Les capacités de guérison de la méditation validées par la neuroscience
Les capacités de guérison de la méditation validées par la neuroscience
Jusqu’à présent, le bénéfice de la méditation sur le vieillissement avait seulement été suggéré par certains travaux d’Elizabeth Blackburn, prix Nobel de médecine. Une étude américaine, conduite par l’université californienne de Davis, sur 100 individus âgés de 24 à 77 ans, vient de fournir un nouvel argument à cette thèse.
Révélée par l’imagerie par résonance magnétique (IRM), l’anatomie comparée du cerveau de la moitié d’entre eux pratiquant régulièrement la méditation a clairement montré une moindre altération de la matière grise que dans l’autre groupe, étranger à la pratique.
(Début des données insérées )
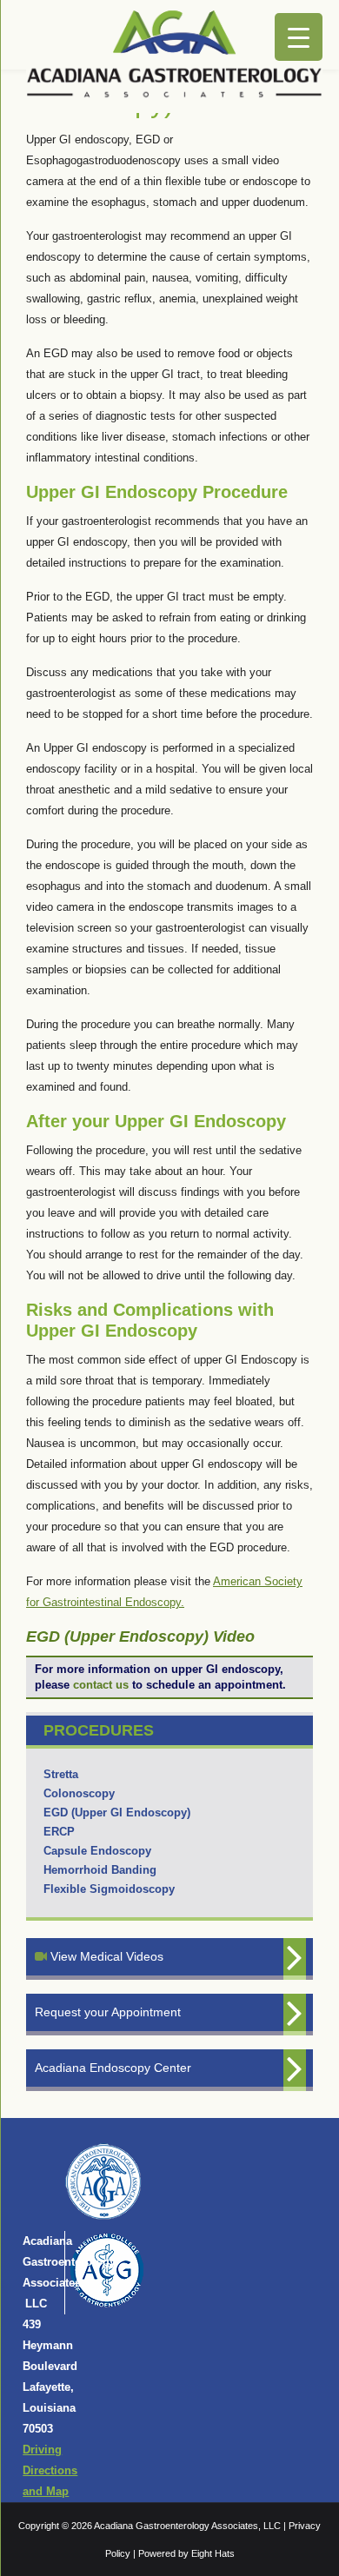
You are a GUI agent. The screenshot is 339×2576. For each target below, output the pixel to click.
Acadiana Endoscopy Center (113, 2068)
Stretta (60, 1774)
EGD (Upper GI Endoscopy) (116, 1812)
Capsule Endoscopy (97, 1850)
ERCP (59, 1831)
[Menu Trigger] (298, 37)
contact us (101, 1684)
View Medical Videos (105, 1956)
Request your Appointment (108, 2012)
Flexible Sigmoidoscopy (109, 1888)
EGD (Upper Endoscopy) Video (140, 1636)
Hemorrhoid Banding (99, 1869)
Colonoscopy (79, 1793)
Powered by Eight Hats (186, 2553)
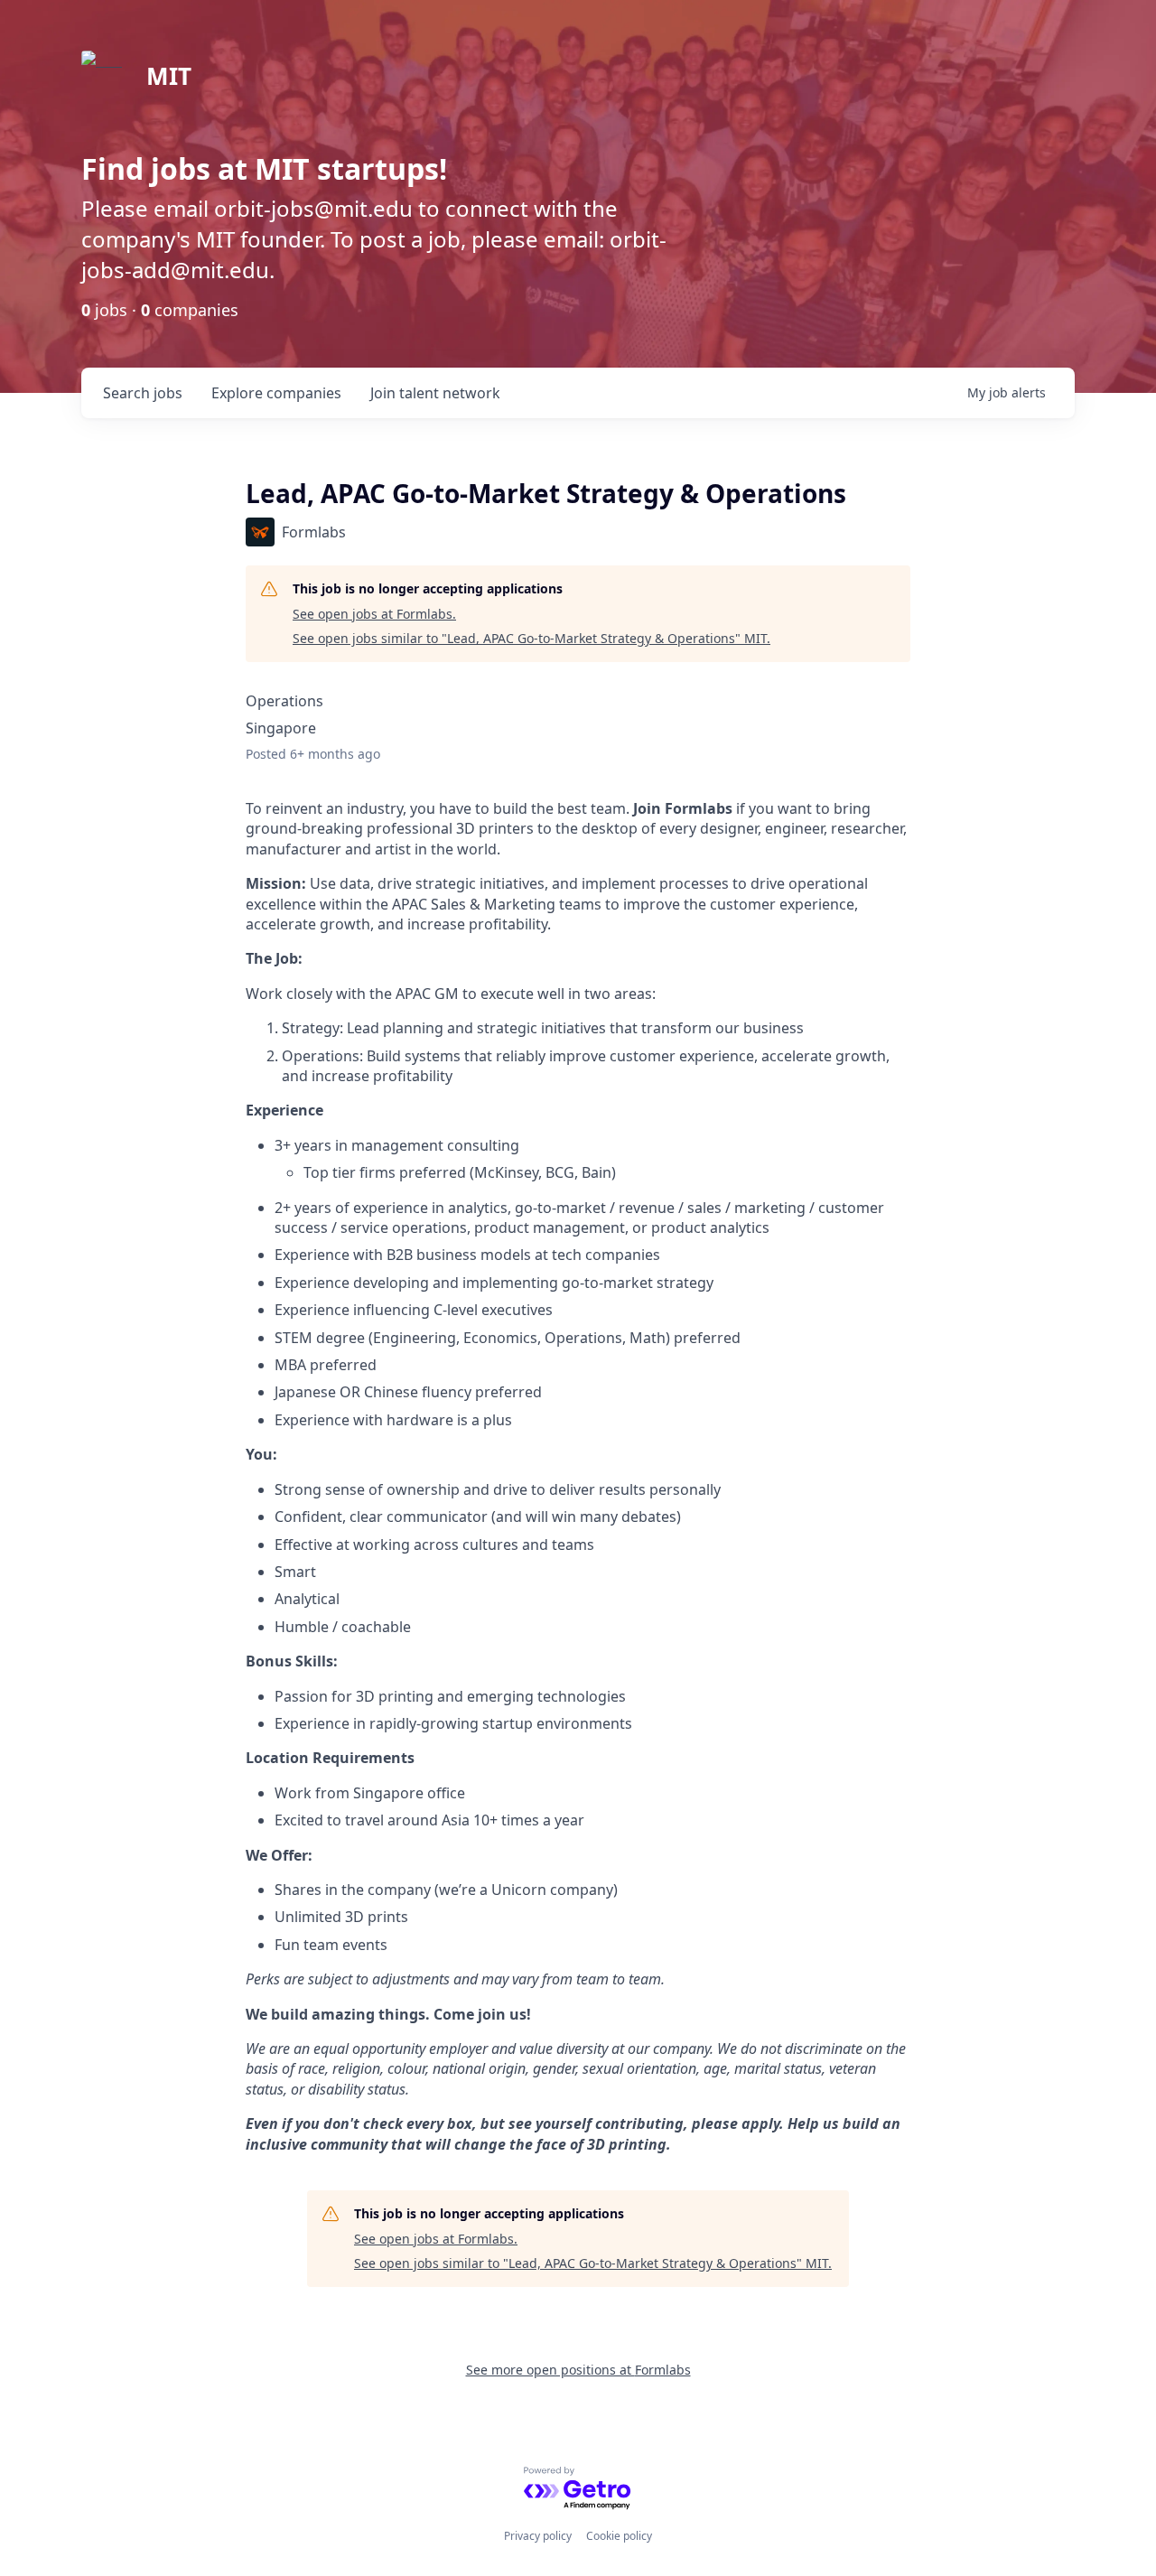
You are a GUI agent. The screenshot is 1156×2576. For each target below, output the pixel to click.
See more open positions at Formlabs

Selon les auteurs de l’étude, l’intensité de la méditation stimulerait les dendrites (le prolongement filamenteux des neurones servant à conduire l’influx nerveux) et les synapses (la connexion des neurones entre eux). Cette puissante sollicitation cérébrale agirait également sur le stress, délétère pour les cellules. L’équipe scientifique a montré que trois mois intensifs de méditation affectaient significativement l’activité des télomérases, enzymes essentielles à la protection contre le vieillissement cellulaire.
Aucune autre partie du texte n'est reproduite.